That partisanship has already blinded many to present dangers is certain; how
large a portion of the Republican party can be drawn over to the new policies
remains to be seen.
For a time Republican leaders were inclined to deny to opponents the right to
criticize the Philippine policy of the administration, but upon investigation they
found that both Lincoln and Clay asserted and exercised the right to criticize a
President during the progress of the Mexican war.
Instead of meeting the issue boldly and submitting a clear and positive plan for
dealing with the Philippine question, the Republican convention adopted a
platform the larger part of which was devoted to boasting and self-congratulation.
In attempting to press economic questions upon the country to the exclusion of
those which involve the very structure of our government, the Republican
leaders give new evidence of their abandonment of the earlier ideals of their
party and of their complete subserviency to pecuniary considerations.
But they shall not be permitted to evade the stupendous and far-reaching issue
which they have deliberately brought into the arena of politics. When the
president, supported by a practically unanimous vote of the House and Senate,
entered upon a war with Spain for the purpose of aiding the struggling patriots of
Cuba, the country, without regard to party, applauded.
Although the Democrats realized that the administration would necessarily gain a
political advantage from the conduct of a war which in the very nature of the
case must soon end in a complete victory, they vied with the Republicans in the
support which they gave to the president.
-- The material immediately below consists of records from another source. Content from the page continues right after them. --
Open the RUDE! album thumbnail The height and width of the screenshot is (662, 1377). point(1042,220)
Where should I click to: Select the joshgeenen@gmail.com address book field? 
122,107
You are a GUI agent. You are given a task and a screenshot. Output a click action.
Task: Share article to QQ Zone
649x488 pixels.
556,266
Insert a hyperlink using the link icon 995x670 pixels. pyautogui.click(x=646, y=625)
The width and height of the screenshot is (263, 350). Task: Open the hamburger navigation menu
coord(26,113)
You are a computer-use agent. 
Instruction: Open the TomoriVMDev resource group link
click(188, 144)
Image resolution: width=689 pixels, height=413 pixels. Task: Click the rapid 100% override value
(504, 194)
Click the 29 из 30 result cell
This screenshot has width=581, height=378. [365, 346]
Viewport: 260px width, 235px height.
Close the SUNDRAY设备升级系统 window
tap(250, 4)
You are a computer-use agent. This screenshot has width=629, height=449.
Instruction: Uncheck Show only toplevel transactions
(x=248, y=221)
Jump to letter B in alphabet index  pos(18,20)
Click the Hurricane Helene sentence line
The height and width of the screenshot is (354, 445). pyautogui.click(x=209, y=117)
When the war was over and the
Republican leaders began to suggest the propriety of a colonial policy opposition
at once manifested itself.
When the President finally laid before the Senate a treaty which recognized the
independence of Cuba, but provided for the cession of the Philippine Islands to
the United States, the menace of imperialism became so apparent that many
preferred to reject the treaty and risk the ills that might follow rather than take the
chance of correcting the errors of the treaty by the independent action of this
country.
I was among the number of those who believed it better to ratify the treaty and
end the war, release the volunteers, remove the excuse for war expenditures
and then give the Filipinos the independence which might be forced from Spain
by a new treaty.
In view of the criticism which my action aroused in some quarters, I take this
occasion to restate the reasons given at that time. I thought it safer to trust the
American people to give independence to the Filipinos than to trust the
accomplishment of that purpose to diplomacy with an unfriendly nation.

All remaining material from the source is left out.